California Supreme Court Justice Mariano-Florentino Cuéllar

Cuéllar maintained in his dissent that SANDAG should have analyzed the consistency of projected emissions based on goals in an Executive Order No. S-3-05 issued in June 2005 by then Gov. Arnold Schwarzenegger. The executive order set the goal of reducing the state's greenhouse gas emission to 80 percent below 1990 levels by 2050.

Cuéllar's dissent came in the high court's 6-1 ruling in Cleveland National Forest Foundation v. SANDAG, in which the majority found that the governmental association did not abuse its discretion when it chose not to follow the executive order and did not conceal its plan's environmental impacts. SANDAG’s environmental impact review, EIR in the Supreme Court's ruling, was sufficient, the majority opined.

In his dissent, Cuéllar said SANDAG should have done more: "Though this EIR is governed by the same general framework that governs the validity of an EIR for a typical development project, it was also somewhat distinct in that the whole purpose of the project at issue — the entire reason the legislature directed SANDAG to issue a regional transportation plan — was to help achieve the state‘s goal of reducing greenhouse gas emissions from transportation infrastructure."

■ Tasks to complete
#1 Translate this sentence from the text on Justice Cuéllar's dissent into Spanish: "The executive order set the goal of reducing the state's greenhouse gas emission to 80 percent below 1990 levels by 2050."
#2 Pick up the text on Justice Cuéllar's dissent after its final sentence and write the next paragraph.
The data that follows has no connection to the text about Justice Cuéllar's dissent.

■ Supplied entries

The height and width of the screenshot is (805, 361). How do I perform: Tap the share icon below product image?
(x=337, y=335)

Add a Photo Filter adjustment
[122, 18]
--
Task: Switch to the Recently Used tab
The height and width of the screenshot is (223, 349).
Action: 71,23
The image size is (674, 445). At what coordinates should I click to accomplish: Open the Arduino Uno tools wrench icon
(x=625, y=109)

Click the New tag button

■ Task responses
#1 La orden ejecutiva fijó el objetivo de reducir las emisiones de gases de efecto invernadero del estado a un 80 por ciento por debajo de los niveles de 1990 para 2050.

#2
Debate has raged for years over development in the Cleveland National Forest. A trial court judgment in this case set aside the EIR certification while requiring that a subsequent EIR fix most of the defects identified in the litigation’s cross-appeals.

Division 1 of the Fourth District California Court of Appeal appeals in November 2014 upheld a superior court ruling against a San Diego-area planning agency, maintaining the climate and public health risks of a transportation plan had not been fully assessed. That decision confirmed the lower court ruling that SANDAG violated California statue that requires the association take steps to reduce greenhouse gases and air pollution in the region’s long-range transportation plan.

Plaintiffs in the case, the Cleveland National Forest Foundation, Center for Biological Diversity and Sierra Club have claimed SANDAG’s environmental impact review did not live up to the CEQA.

The California Attorney General's Office also joined the case on behalf of the people of the state.